Stal Gorzów ma ogromny problem z formą i składem. W ostatnim meczu ze Spartą Wrocław połowę wyjazdów na tor zaliczyli juniorzy, a żaden z seniorów nie prezentuje poziomu, jakiego oczekują kibice. Eksperci PGE Ekstraligi nie mają wątpliwości: nikt nie jedzie ponad oczekiwania, a drużyna jedzie znacznie poniżej swojego potencjału.

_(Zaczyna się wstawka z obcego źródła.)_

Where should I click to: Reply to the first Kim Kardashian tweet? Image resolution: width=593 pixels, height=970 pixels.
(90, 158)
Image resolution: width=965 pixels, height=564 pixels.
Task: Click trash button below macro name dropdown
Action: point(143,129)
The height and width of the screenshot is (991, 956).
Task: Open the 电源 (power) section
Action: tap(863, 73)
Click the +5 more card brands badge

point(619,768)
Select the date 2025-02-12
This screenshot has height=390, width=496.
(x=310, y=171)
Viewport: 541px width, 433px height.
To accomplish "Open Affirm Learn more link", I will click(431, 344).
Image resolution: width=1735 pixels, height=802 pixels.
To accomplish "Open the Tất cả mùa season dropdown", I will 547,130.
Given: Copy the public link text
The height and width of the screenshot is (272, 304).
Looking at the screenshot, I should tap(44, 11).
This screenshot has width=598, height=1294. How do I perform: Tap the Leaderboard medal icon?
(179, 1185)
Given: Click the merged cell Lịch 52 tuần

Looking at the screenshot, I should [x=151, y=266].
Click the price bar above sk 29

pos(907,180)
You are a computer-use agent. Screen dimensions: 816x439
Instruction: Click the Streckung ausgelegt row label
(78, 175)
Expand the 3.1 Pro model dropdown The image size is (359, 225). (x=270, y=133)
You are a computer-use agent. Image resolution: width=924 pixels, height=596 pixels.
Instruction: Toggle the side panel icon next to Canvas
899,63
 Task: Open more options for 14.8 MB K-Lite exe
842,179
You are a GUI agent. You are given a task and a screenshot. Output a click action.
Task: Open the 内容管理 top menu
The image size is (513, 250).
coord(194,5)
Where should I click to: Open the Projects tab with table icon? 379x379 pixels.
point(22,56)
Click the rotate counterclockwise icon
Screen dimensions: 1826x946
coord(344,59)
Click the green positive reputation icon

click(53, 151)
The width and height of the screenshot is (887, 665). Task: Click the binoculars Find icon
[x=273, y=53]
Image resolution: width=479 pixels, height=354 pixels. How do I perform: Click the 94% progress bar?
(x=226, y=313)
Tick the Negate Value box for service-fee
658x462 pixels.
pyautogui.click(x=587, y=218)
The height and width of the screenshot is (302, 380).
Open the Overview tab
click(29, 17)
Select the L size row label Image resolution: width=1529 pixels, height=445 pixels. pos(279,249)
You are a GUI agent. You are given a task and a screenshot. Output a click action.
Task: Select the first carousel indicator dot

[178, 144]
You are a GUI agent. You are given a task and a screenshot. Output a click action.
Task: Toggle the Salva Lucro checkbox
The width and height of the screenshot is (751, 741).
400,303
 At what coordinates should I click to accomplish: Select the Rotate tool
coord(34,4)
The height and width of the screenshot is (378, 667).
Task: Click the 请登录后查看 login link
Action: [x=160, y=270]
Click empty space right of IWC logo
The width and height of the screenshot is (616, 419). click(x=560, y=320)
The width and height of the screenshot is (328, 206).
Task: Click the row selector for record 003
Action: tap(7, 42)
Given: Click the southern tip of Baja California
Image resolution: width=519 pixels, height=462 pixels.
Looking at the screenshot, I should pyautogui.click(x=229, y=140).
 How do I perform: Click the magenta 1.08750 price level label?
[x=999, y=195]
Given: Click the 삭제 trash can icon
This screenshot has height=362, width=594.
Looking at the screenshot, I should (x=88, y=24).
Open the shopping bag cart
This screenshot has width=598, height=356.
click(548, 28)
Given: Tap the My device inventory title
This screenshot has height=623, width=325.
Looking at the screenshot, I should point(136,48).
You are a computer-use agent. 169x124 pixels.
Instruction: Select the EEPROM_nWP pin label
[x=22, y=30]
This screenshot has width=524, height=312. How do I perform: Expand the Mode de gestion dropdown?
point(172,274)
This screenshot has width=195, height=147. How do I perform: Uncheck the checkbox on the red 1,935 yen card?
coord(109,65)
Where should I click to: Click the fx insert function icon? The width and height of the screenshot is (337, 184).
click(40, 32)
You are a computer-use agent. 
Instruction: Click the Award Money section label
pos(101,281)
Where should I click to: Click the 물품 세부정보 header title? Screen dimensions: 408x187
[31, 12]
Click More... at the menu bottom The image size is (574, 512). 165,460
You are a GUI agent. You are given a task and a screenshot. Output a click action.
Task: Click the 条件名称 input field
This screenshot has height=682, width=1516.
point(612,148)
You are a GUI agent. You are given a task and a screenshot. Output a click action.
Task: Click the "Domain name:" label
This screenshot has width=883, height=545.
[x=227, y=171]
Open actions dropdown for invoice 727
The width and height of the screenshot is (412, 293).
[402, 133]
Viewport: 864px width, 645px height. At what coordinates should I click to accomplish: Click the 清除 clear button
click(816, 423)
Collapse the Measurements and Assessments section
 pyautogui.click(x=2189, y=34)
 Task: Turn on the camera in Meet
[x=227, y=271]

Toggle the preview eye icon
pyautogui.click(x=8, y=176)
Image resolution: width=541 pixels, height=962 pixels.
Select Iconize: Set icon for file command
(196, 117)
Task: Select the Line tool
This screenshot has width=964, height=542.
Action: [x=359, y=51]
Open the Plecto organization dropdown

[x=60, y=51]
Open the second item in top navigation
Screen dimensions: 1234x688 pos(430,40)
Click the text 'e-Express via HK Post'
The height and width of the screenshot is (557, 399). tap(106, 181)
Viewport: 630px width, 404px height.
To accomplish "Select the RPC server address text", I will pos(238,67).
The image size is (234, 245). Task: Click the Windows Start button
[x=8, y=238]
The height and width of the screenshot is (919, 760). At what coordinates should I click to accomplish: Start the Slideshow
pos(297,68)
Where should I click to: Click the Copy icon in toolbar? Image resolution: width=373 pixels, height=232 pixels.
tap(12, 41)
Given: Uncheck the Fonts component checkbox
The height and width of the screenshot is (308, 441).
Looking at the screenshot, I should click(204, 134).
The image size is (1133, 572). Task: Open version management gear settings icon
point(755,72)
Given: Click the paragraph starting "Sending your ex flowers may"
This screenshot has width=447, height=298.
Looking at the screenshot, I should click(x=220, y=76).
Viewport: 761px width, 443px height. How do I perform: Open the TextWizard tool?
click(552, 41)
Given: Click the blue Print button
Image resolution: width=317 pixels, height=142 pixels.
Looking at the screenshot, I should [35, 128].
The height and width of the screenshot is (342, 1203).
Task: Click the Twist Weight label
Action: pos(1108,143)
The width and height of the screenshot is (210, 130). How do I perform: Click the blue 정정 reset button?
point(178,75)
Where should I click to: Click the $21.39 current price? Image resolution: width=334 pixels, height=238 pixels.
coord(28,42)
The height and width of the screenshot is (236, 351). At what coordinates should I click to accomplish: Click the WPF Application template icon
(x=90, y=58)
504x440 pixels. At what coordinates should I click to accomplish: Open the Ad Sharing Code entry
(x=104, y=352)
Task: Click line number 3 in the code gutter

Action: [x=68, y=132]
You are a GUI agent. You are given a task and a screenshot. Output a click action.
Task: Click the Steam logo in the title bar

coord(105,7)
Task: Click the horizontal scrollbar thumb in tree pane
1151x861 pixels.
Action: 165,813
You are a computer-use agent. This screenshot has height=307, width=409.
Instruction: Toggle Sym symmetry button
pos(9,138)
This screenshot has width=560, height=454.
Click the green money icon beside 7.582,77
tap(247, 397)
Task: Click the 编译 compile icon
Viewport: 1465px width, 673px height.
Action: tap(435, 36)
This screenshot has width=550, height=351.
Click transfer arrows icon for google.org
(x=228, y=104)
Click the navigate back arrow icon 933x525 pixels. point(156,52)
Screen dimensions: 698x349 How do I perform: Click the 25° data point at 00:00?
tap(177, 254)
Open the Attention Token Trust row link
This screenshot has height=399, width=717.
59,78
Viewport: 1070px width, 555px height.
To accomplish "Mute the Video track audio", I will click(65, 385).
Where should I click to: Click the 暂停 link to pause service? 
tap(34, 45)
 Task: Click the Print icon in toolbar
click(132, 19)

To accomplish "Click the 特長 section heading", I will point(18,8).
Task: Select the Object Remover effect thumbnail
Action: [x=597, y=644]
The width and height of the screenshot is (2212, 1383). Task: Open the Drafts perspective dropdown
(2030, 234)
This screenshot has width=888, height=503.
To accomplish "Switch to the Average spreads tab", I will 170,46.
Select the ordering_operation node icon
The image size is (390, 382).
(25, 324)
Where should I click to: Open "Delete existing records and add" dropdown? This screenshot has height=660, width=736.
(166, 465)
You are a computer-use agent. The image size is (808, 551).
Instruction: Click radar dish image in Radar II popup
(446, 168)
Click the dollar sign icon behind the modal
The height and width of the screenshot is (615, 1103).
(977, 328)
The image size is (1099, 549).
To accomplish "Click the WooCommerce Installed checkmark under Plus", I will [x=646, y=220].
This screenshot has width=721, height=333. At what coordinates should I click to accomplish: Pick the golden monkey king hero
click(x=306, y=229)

Fot. LicencjodawcaFot. Licencjodawca
Marcin Kluwak

W meczu 10. kolejki PGE Ekstraligi Stal Gorzów przegrała na własnym torze ze Spartą Wrocław 41:49. Najlepszym zawodnikiem gospodarzy był Andrzej Lebiediew, który zdobył 11 punktów i bonus. Natomiast Martin Vaculik wywalczył 9 punktów i bonus. Pozostali seniorzy wypadli znacznie słabiej. Anders Thomsen zdobył 7 punktów, ale nie był w stanie wygrać żadnego biegu. Oskar Fajfer pojechał tylko raz i przywiózł 2 punkty.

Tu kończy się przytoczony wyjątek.